• Journal of neurology · Feb 2003

    Clinical Trial

    Bilateral subthalamic stimulation effects on oral force control in Parkinson's disease.

    • Serge Pinto, Michèle Gentil, Valérie Fraix, Alim-Louis Benabid, and Pierre Pollak.
    • Service de Neurologie, CHU de Grenoble, BP 217, 38043 Grenoble cedex 09, France. serge.pinto@ujf-grenoble.fr
    • J. Neurol. 2003 Feb 1;250(2):179-87.

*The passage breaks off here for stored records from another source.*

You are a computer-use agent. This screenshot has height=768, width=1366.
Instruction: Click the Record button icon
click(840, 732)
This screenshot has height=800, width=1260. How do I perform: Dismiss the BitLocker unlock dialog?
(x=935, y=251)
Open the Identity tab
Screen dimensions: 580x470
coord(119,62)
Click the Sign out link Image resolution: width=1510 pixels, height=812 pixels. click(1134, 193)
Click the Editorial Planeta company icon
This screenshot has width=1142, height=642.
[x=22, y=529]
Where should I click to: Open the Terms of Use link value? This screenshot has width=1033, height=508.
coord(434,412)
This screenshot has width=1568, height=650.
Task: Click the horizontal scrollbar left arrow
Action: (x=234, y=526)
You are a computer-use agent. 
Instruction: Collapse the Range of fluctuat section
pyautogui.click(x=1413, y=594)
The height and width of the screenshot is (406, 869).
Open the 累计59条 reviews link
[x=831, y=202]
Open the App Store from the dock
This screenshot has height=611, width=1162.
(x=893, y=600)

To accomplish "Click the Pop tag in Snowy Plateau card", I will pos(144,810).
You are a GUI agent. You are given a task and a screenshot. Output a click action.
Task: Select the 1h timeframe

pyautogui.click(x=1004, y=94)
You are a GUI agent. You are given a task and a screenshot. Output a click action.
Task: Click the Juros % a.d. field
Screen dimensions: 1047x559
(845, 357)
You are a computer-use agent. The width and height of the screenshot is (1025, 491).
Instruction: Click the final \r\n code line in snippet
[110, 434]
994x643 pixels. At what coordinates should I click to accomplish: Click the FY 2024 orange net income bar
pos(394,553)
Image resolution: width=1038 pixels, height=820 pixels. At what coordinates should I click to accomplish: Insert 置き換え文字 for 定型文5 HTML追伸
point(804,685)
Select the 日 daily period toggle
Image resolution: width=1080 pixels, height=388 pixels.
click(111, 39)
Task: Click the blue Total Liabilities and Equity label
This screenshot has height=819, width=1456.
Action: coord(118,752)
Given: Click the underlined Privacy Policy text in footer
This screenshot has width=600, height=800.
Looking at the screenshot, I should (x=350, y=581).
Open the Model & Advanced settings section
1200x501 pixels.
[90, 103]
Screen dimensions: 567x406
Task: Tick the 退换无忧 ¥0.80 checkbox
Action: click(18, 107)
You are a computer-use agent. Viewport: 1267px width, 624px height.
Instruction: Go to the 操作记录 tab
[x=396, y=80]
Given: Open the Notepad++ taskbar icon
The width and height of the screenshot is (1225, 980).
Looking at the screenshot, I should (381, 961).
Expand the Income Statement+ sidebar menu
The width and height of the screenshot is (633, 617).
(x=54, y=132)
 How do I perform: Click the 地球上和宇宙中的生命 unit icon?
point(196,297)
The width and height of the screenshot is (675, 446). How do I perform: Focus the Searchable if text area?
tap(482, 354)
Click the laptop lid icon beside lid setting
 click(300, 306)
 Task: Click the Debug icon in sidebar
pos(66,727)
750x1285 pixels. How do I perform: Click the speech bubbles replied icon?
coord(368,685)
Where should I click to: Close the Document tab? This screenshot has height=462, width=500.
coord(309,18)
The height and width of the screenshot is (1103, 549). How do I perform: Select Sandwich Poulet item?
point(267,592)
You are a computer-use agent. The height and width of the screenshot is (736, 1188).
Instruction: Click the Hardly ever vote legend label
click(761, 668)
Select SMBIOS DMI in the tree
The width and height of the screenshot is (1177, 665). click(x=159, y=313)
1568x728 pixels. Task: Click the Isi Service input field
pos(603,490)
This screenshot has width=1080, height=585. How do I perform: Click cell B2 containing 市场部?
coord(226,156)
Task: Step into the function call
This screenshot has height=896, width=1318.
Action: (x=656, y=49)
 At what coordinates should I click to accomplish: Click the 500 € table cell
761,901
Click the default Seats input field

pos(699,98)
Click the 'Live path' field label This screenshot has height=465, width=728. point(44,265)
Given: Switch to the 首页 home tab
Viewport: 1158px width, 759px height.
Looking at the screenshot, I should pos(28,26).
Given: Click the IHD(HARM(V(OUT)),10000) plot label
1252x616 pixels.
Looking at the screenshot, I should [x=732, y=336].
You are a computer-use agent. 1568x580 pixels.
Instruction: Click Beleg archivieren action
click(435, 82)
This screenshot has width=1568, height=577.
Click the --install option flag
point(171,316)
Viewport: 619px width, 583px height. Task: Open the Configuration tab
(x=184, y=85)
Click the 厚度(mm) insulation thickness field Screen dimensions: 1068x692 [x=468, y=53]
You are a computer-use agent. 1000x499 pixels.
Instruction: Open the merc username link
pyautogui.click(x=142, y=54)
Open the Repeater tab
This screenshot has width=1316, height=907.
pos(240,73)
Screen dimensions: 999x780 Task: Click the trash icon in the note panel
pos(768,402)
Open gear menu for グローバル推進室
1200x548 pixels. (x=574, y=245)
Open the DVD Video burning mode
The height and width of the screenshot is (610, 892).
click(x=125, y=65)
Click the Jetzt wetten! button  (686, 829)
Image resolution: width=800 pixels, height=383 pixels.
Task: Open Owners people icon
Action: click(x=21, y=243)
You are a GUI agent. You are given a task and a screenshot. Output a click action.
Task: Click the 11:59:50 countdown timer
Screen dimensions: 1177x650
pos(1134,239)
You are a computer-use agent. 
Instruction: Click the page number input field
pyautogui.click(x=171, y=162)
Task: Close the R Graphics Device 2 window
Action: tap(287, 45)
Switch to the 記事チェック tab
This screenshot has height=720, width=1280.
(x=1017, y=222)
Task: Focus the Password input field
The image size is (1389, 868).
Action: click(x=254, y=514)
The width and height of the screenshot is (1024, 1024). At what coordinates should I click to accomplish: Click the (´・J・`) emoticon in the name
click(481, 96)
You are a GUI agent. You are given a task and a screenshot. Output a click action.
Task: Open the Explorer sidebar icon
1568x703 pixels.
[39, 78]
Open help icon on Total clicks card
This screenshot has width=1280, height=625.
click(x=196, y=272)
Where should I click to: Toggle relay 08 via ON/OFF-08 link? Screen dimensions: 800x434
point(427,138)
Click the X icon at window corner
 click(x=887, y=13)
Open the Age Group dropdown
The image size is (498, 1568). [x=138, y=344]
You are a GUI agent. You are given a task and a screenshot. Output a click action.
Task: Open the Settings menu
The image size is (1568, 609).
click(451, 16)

    AbstractDysarthria in Parkinson's disease (PD) consists of articulatory, phonatory and respiratory impairment. Bilateral subthalamic nucleus (STN) stimulation greatly improves motor disability, but its long-term effect on speech within a large group of patients has not been precisely evaluated. The aim of this study was to determine the effect of bilateral STN stimulation on oral force control in PD. We measured forces of the upper lip, lower lip and tongue in twenty-six PD patients treated with bilateral STN stimulation. Measurements of the articulatory organ force, as well as a motor evaluation using the Unified Parkinson's Disease Rating Scale (UPDRS), were made with and without STN stimulation. Maximal voluntary force (MVF), reaction time (RT), movement time (MT), imprecision of the peak force (PF) and the hold phase (HP) were all improved with STN stimulation during the articulatory force task, as well as the motor examination scores of the UPDRS. It seems that the beneficial STN stimulation-induced effect on articulatory forces persisted whatever the duration of post-surgical follow-up. However, dysarthria evaluated by the UPDRS was worse in two subgroups of patients with a one to two year and three to five year post-surgical follow-up, in comparison with a subgroup of patients with a three month follow-up. STN stimulation has a beneficial long-term effect on the articulatory organs involved in speech production, and this indicates that parkinsonian dysarthria is associated, at least in part, with an alteration in STN neuronal activity. Nevertheless, to confirm the persistence of the beneficial effect of STN stimulation on parkinsonian dysarthria, a longitudinal evaluation is still needed.